I personally had two main reasons to deal with phosphates,

First was to learn. I’ve never been one to say I know everything about anything. I’m the type who’s always willing and excited to learn. Years ago I was talking with ChemGeek via email and he was mentioning the topic of phosphates and I became interested. After doing some reading on TFP I noticed info was in my opinion……lacking. Next thing I know I was picking Joyfulnoise’s brain and testing for them myself.

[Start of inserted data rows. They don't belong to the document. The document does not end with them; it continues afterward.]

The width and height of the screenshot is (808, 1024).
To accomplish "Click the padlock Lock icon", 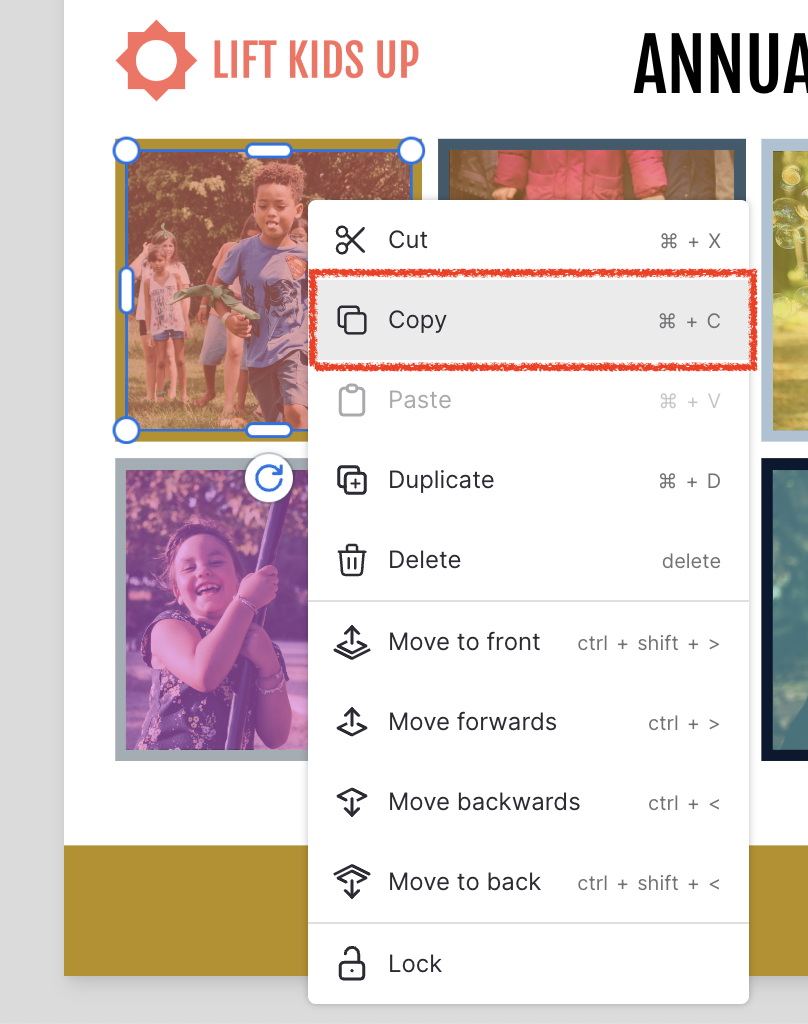I will (x=351, y=964).
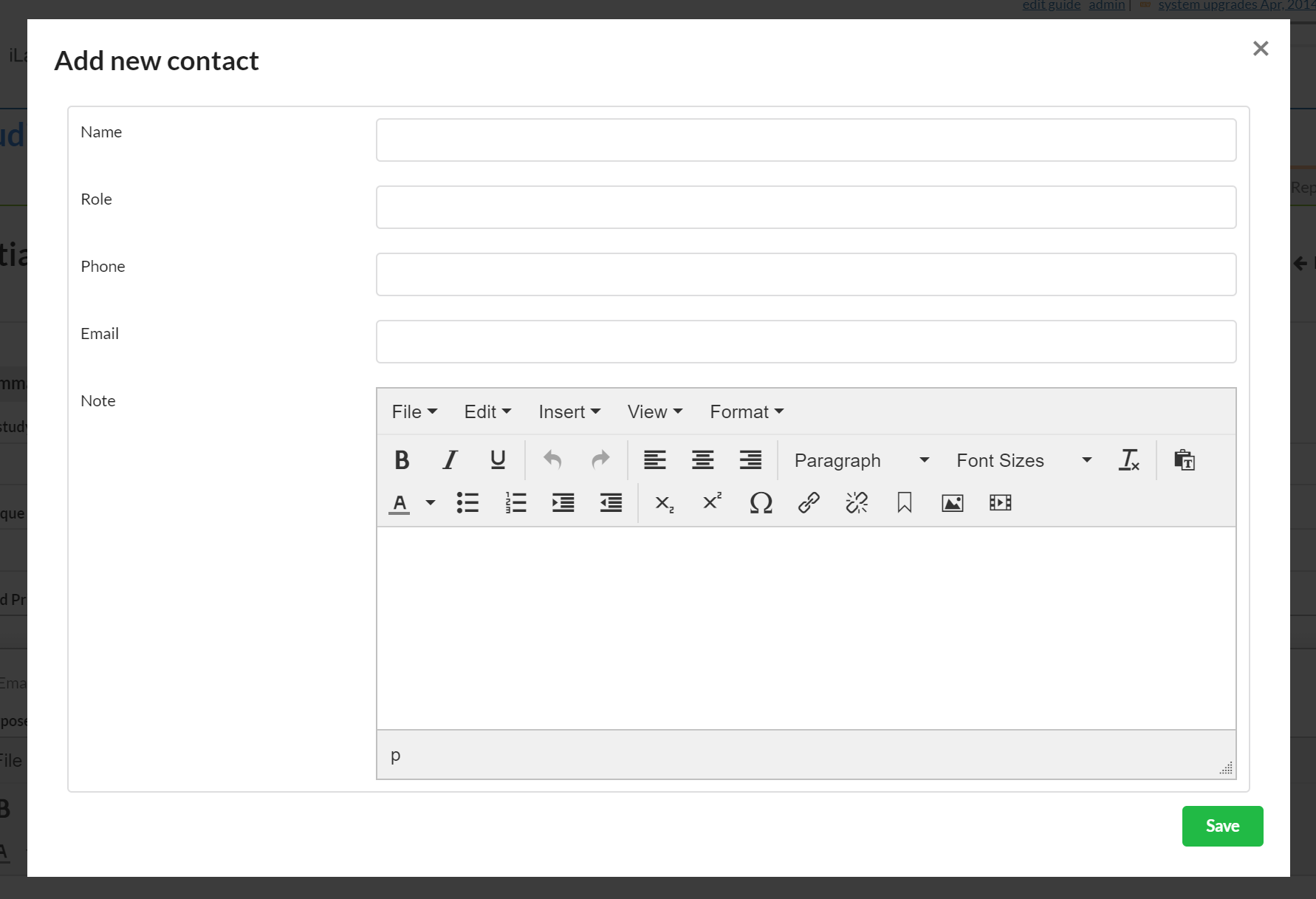Click the superscript icon
Viewport: 1316px width, 899px height.
(x=712, y=503)
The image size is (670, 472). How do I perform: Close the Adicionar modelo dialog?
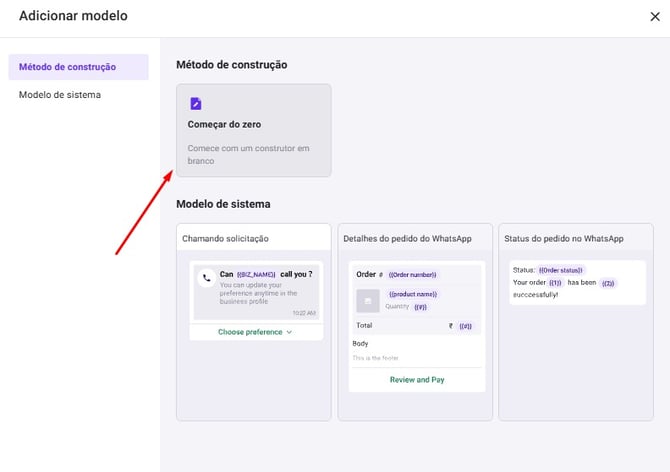pos(654,16)
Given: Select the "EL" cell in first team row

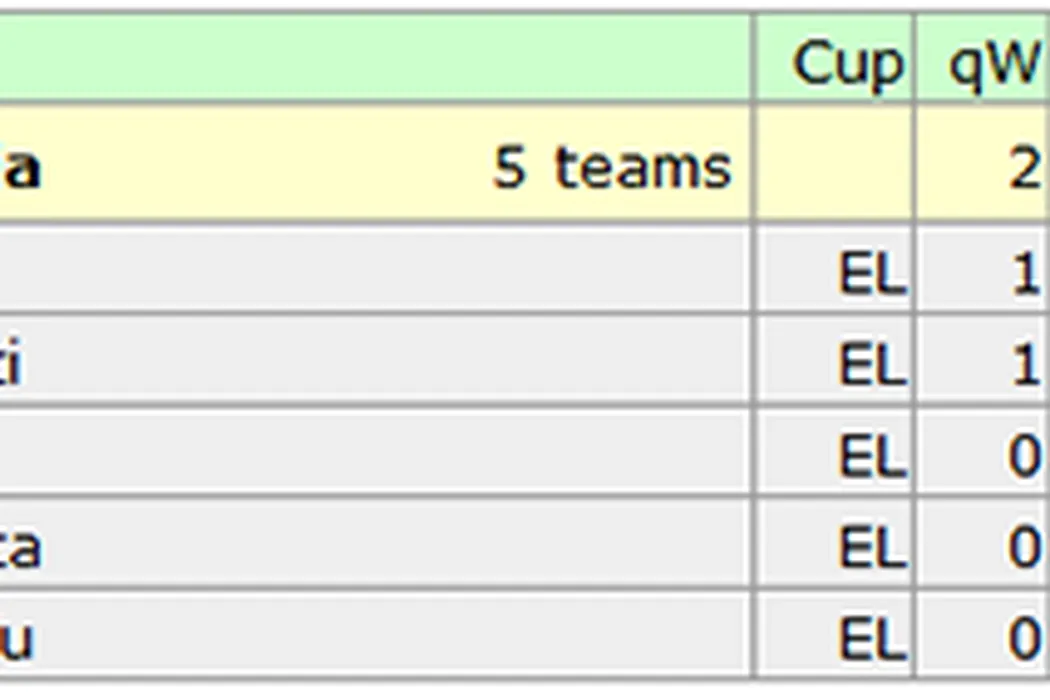Looking at the screenshot, I should pos(871,274).
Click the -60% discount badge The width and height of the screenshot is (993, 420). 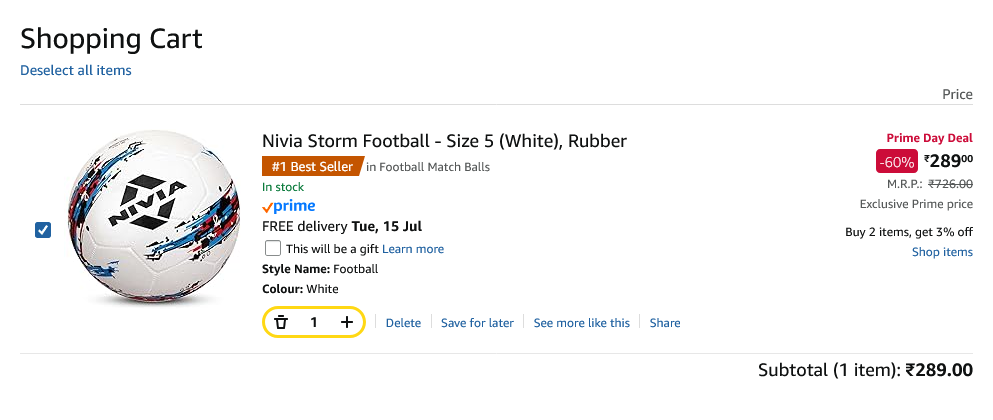894,160
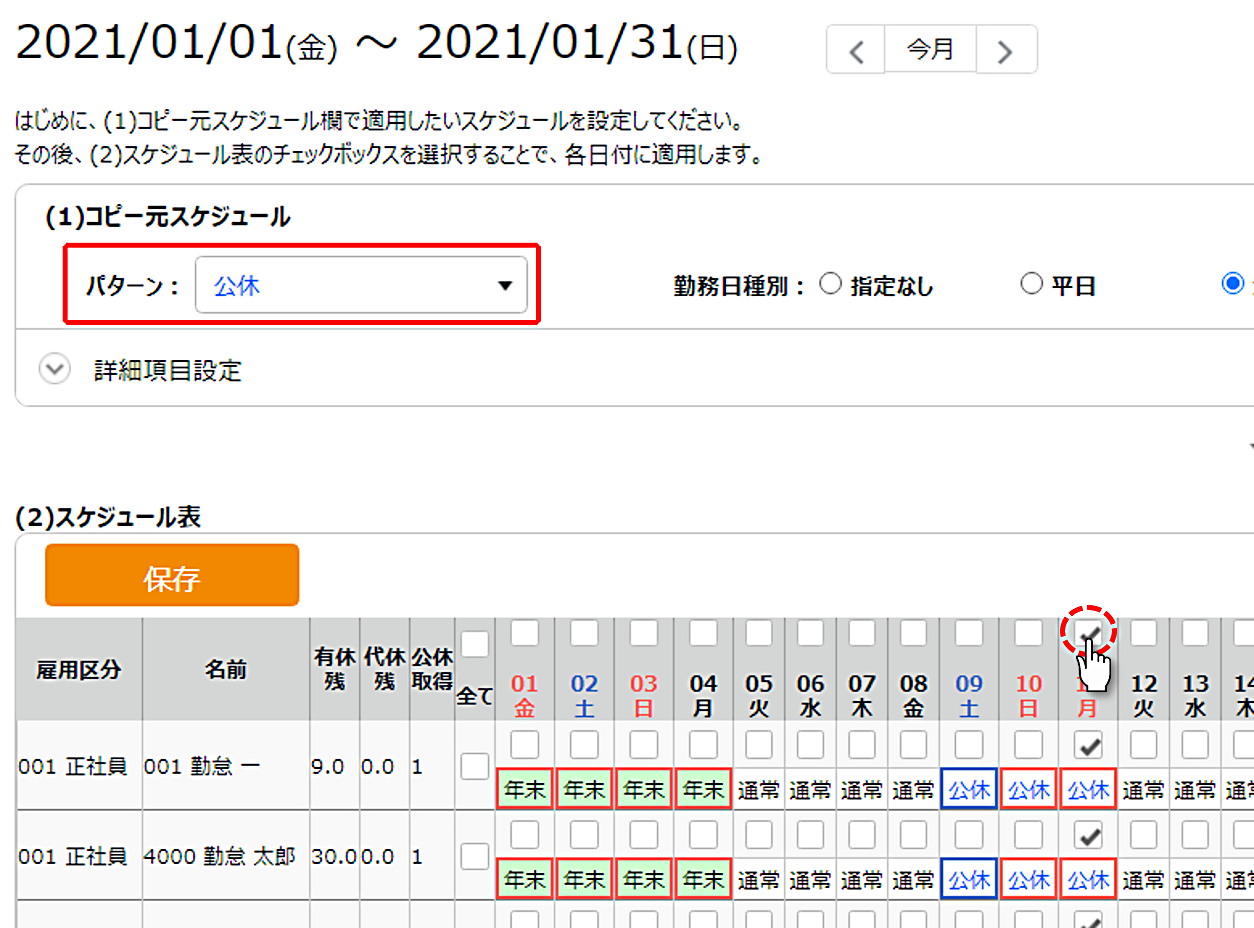
Task: Check day 05 checkbox for 勤怠 太郎
Action: (x=759, y=835)
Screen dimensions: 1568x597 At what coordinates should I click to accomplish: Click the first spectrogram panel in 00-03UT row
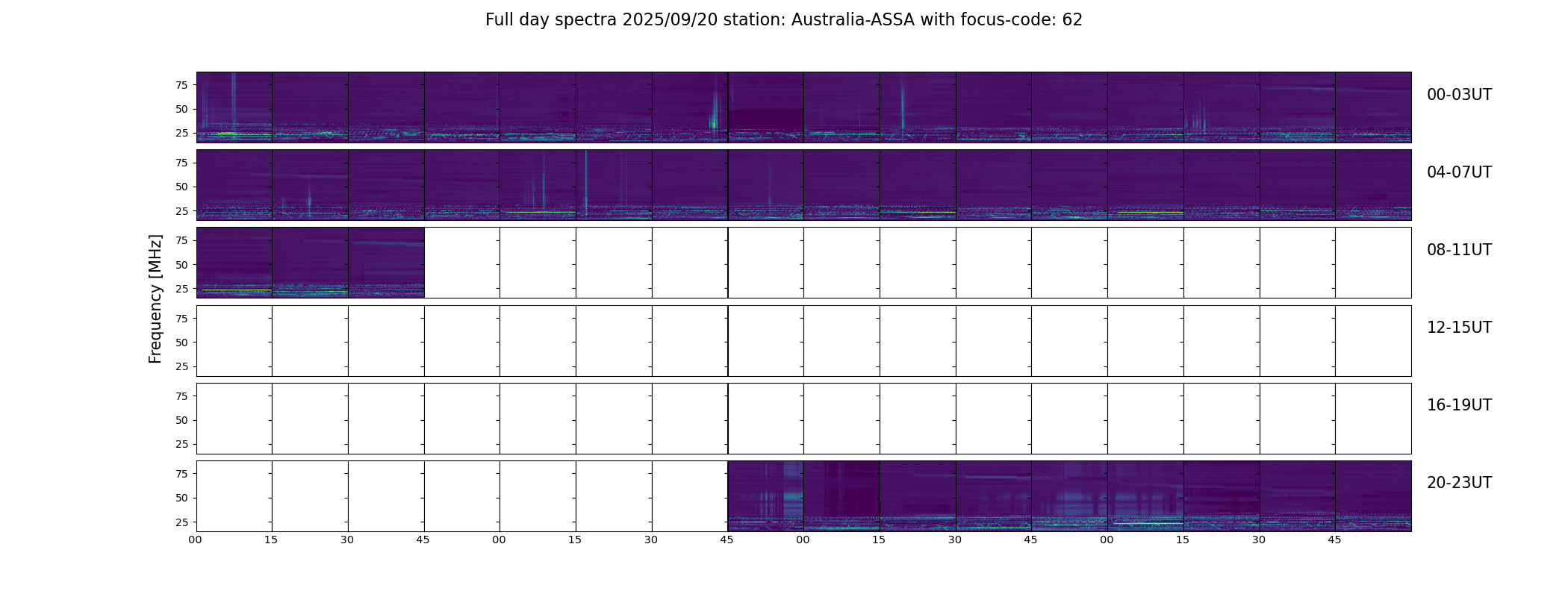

The second reason is because the pool I maintain is somewhat an odd situation. Because of my schedule and the kids I’m often not at the pool daily. I found the use of a phosphate remover saved my rear a bit when I allowed the chlorine level drop too far and I found the expense to be less than I worried about. In the end it was an insurance policy that I personally felt would benefit myself when I messed up and allowed the Chlorine level to drop.
 
I bought some of that PR10000 waiting to get here. Will give it a shot and bring it down to Zero.
I use this product regularly, 3oz every month or so and it defitnely works as advertised. I come from a reef aquarium background where phosphates are managed to reduce algae outbreaks as the use of chlorine is not an option.

For me it’s piece of mind and a safety net that allows some flexibility if my chlorine dips below the recommended levels for a short period of time.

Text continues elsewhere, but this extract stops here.